Thanks for the response. The authors have answered all my questions and I currently have no concern. I am not worried about the scoping of 'what is hallucination' here since general performance is still an indicator of levels hallucination. But it did seem that the scoping of this paper can be slightly more general by focusing on this method improves the general performance. Otherwise, the authors can include more analysis on hallucination, which fortunately is included in other reviewers' rebuttals.
Thank you for your kind response and for letting us know that your concerns have been addressed. We appreciate your suggestion, and we will make sure to include a deeper analysis of hallucination cases in future revisions to help broaden the scope of the work.
Hi Reviewers,
As the discussion deadline is approaching, could you please take a moment to acknowledge the rebuttal, revise your score if your opinion has changed, and post any follow-up comments or questions you may have?
Thanks for your time and contributions to the review process.
Best, AC
Dear reviewers and AC,
We sincerely appreciate the time and effort you dedicated to reviewing our manuscript.
As highlighted by the reviewers, our work has been recognized as novel (BYoK, qkTD), training-free (yejw, BYoK, qkTD), offering clear ablations and robust validation (yejw, seE2, BYoK), addressing a critical and timely problem (Nvqo), and efficient (BYoK, qkTD).

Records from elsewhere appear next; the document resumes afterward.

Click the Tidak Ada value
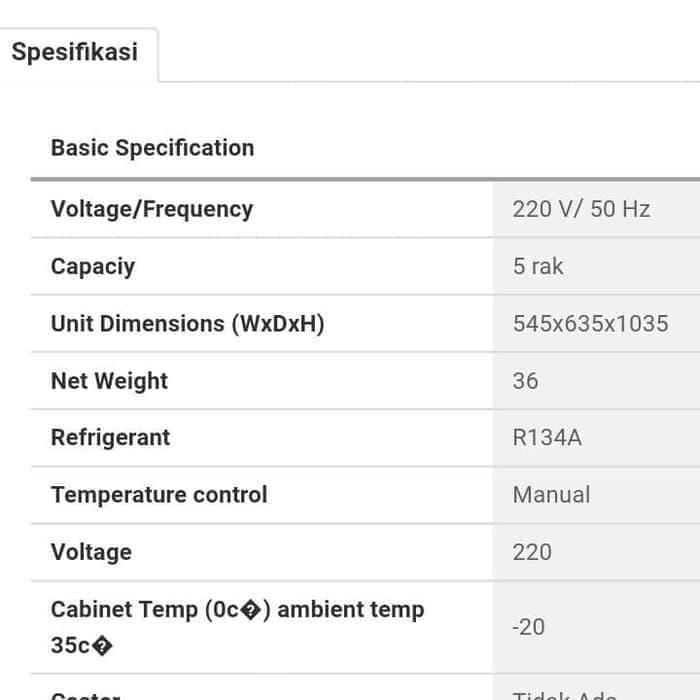This screenshot has width=700, height=700. [x=564, y=695]
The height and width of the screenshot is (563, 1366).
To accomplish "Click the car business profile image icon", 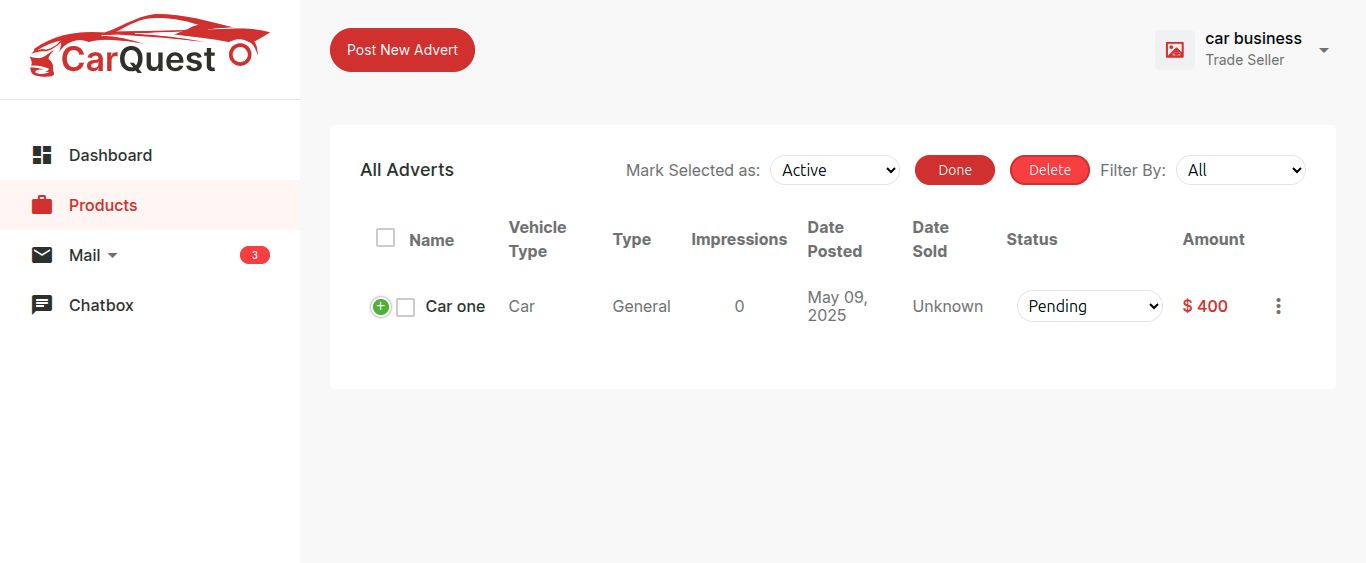I will pos(1175,49).
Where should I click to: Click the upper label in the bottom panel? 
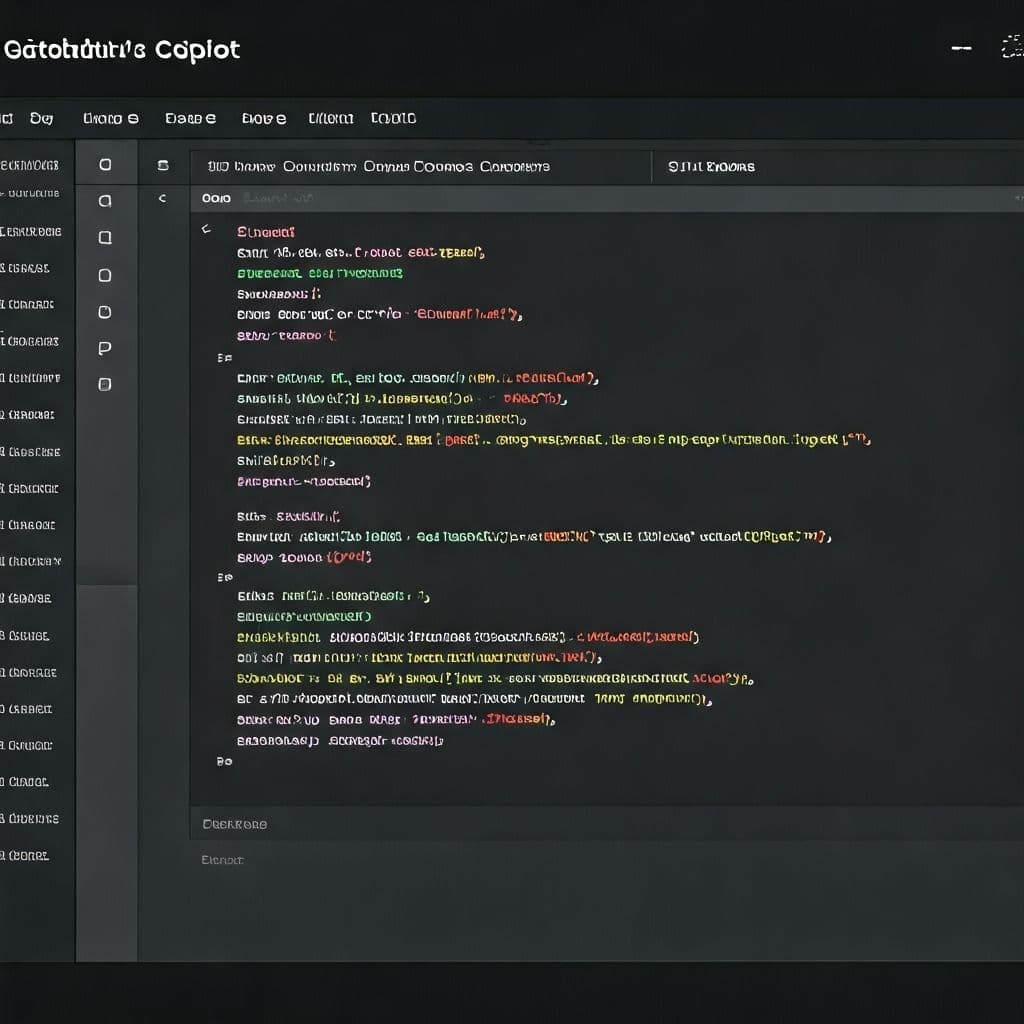click(x=235, y=824)
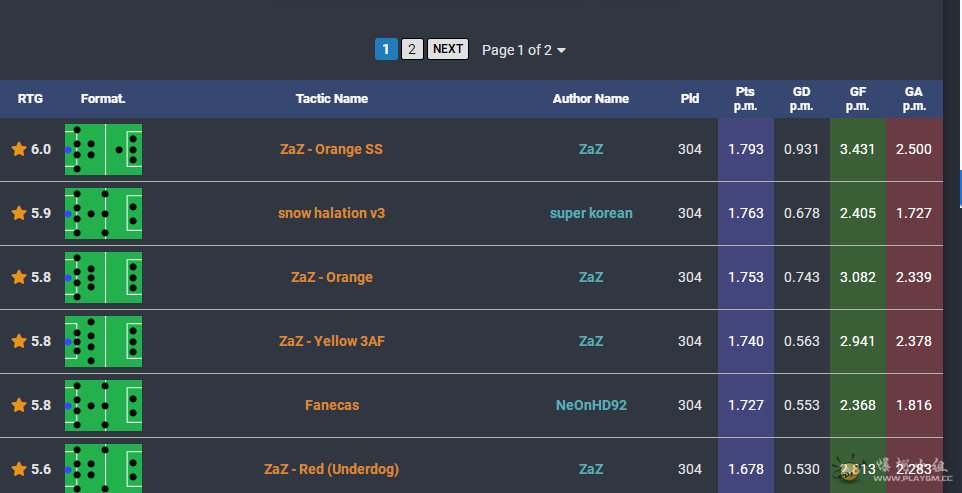The image size is (962, 493).
Task: Click the formation pitch icon for snow halation v3
Action: tap(104, 213)
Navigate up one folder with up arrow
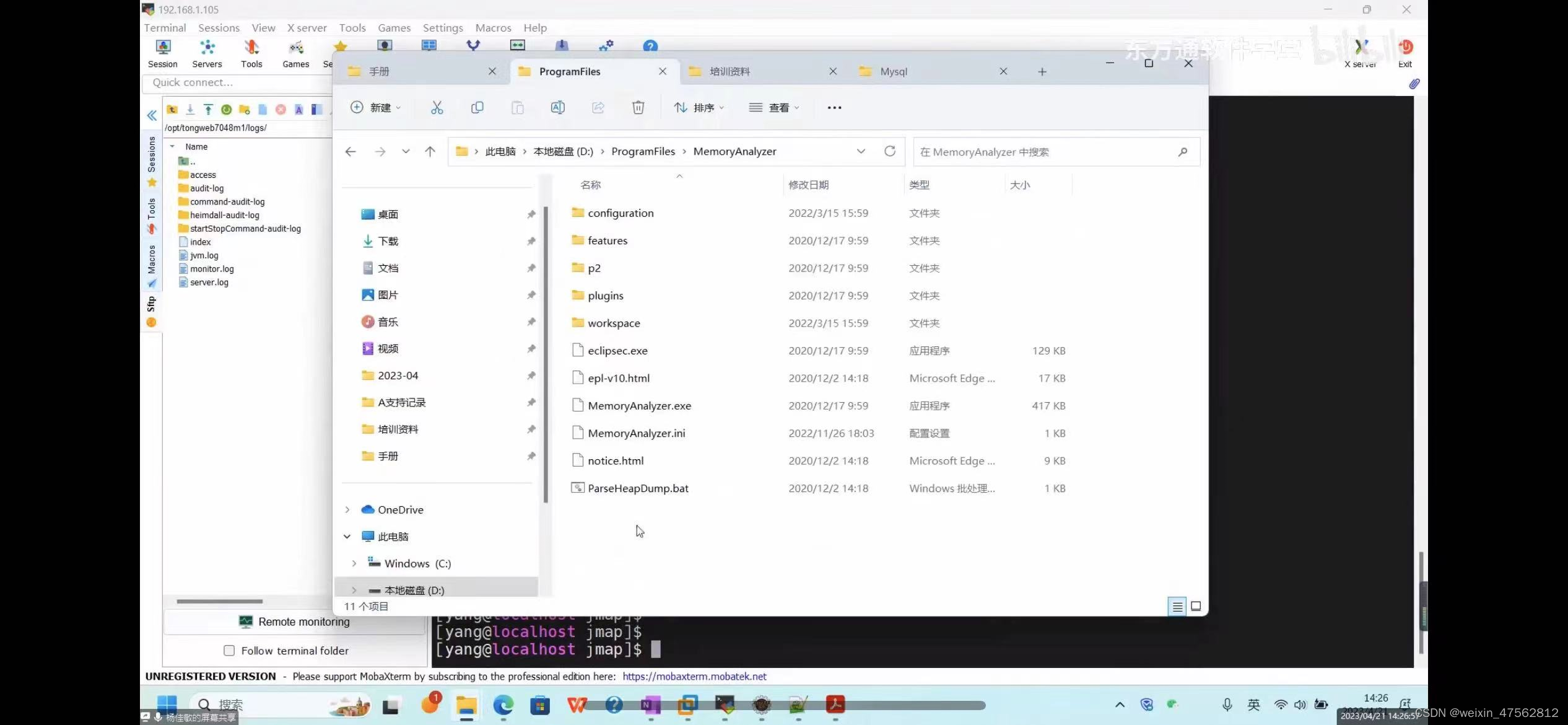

Your feedback has greatly improved our paper:
- yejw: Validated the proposed masking strategy and clarified the adaptive masking explanation.

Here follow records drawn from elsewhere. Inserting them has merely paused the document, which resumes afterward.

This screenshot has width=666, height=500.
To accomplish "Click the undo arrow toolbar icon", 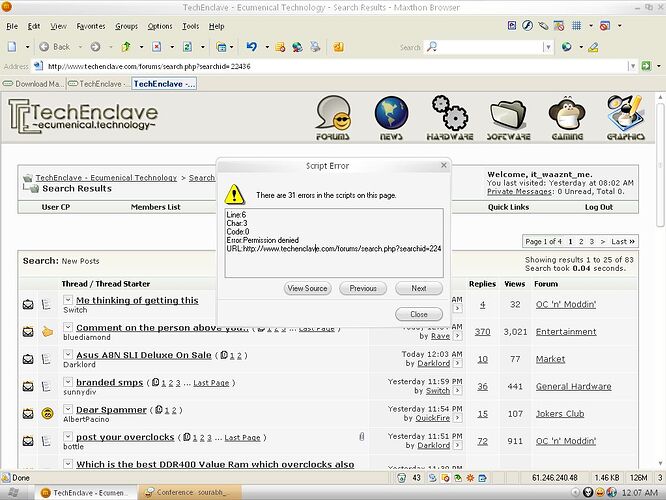I will point(252,47).
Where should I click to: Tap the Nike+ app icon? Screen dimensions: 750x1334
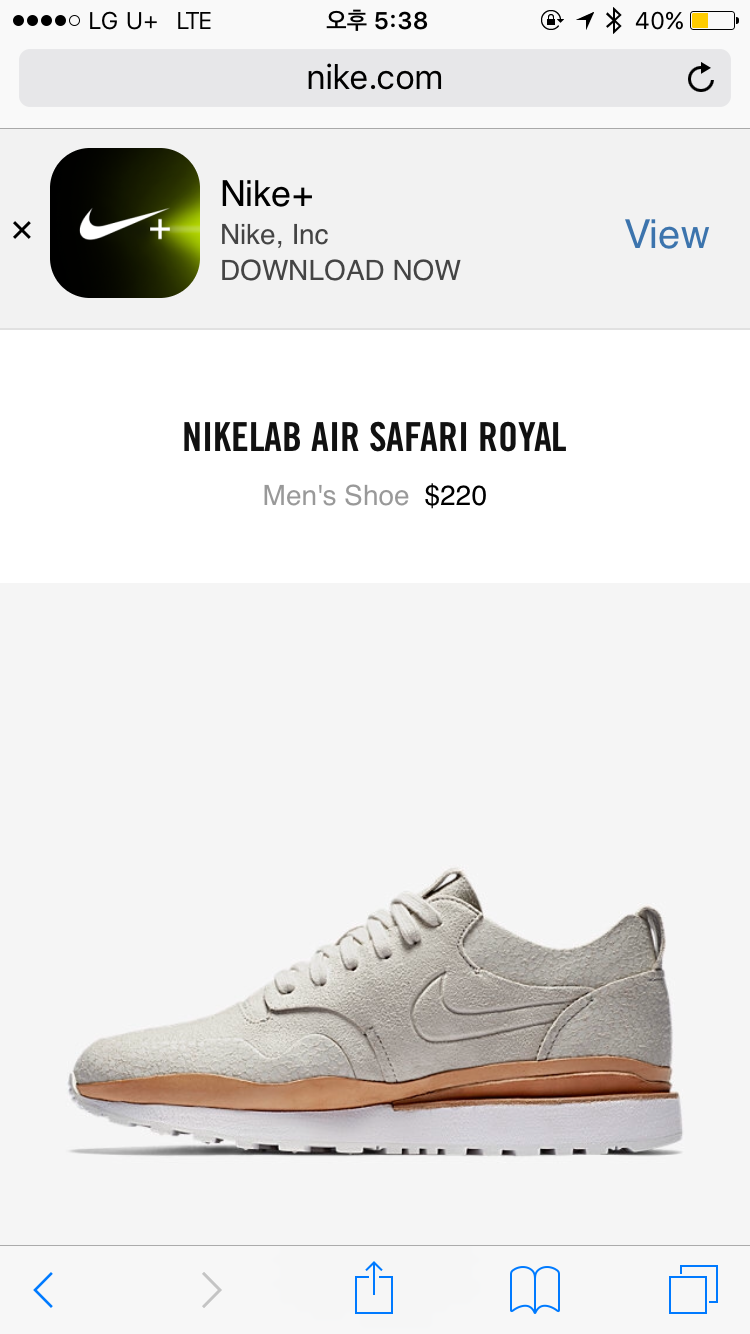125,223
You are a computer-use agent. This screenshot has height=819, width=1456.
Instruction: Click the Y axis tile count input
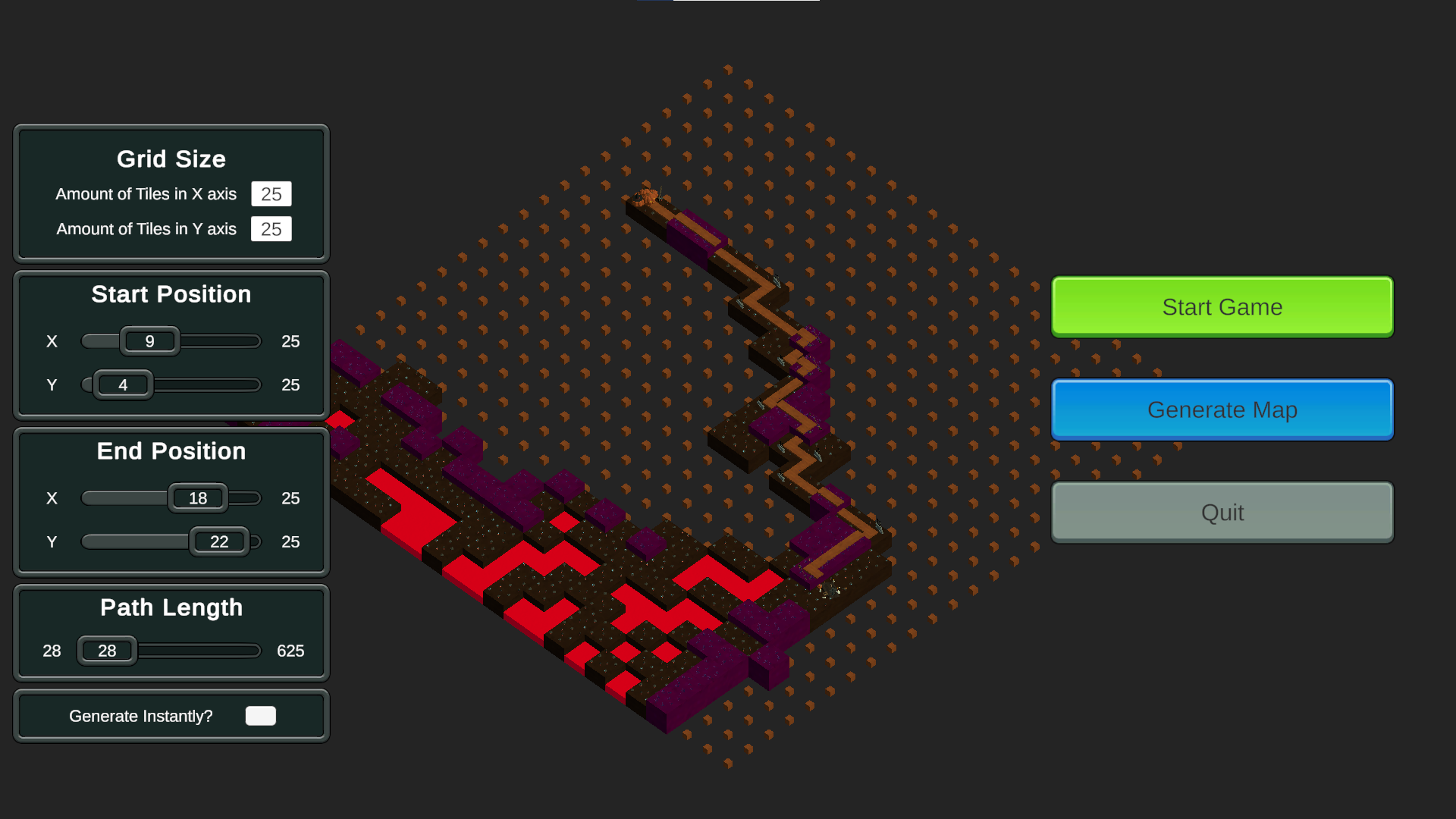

- seE2: Refined the KL divergence explanation and added FlashAttention to the inference-time comparison for fairer evaluation.
- BYoK: Added comparisons with the non-CD method (OPERA) and provided clearer explanations.
- Nvqo: Clarified the masking-out operation, justified using the final query token, and emphasized differences from prior work.
- qkTD: Analyzed hallucination types mitigated by AVCD, evaluated the method on OmniBench for generalizability, and conducted ablations on the three components.
We are deeply grateful for all the valuable feedback and will incorporate these improvements faithfully into the final version of the paper.
Sincerely,
The Authors
This paper proposes AVCD, a novel, training-free framework to mitigate hallucinations in audio-visual large language models by reformulating contrastive decoding for trimodal inputs. The reviewers agreed that the paper addresses an important and timely challenge in AV-LLMs, and highlighted several key strengths: the method is training-free and therefore broadly applicable, it introduces a principled extension of contrastive decoding to three modalities, and it balances accuracy and efficiency through entropy-guided adaptive decoding. Experimental validation across multiple datasets and models shows consistent gains, with particularly strong improvements on AVHBench, reinforcing both the novelty and practical relevance of the approach. The ablation studies and additional experiments added during rebuttal further strengthened the technical contribution.
Some concerns remain. One reviewer raised questions about the theoretical justification of the mathematical approximation used in the framework, noting that the explanation relies on empirical rather than rigorous analysis. Others mentioned the reliance on attention scores, efficiency trade-offs, and the need for deeper analysis of failure cases and hallucination categories. While these are valid points, the authors provided substantial clarifications, additional experiments, and broader evaluations that satisfied most reviewers. Overall, the paper makes a strong methodological contribution to hallucination mitigation in multimodal LLMs.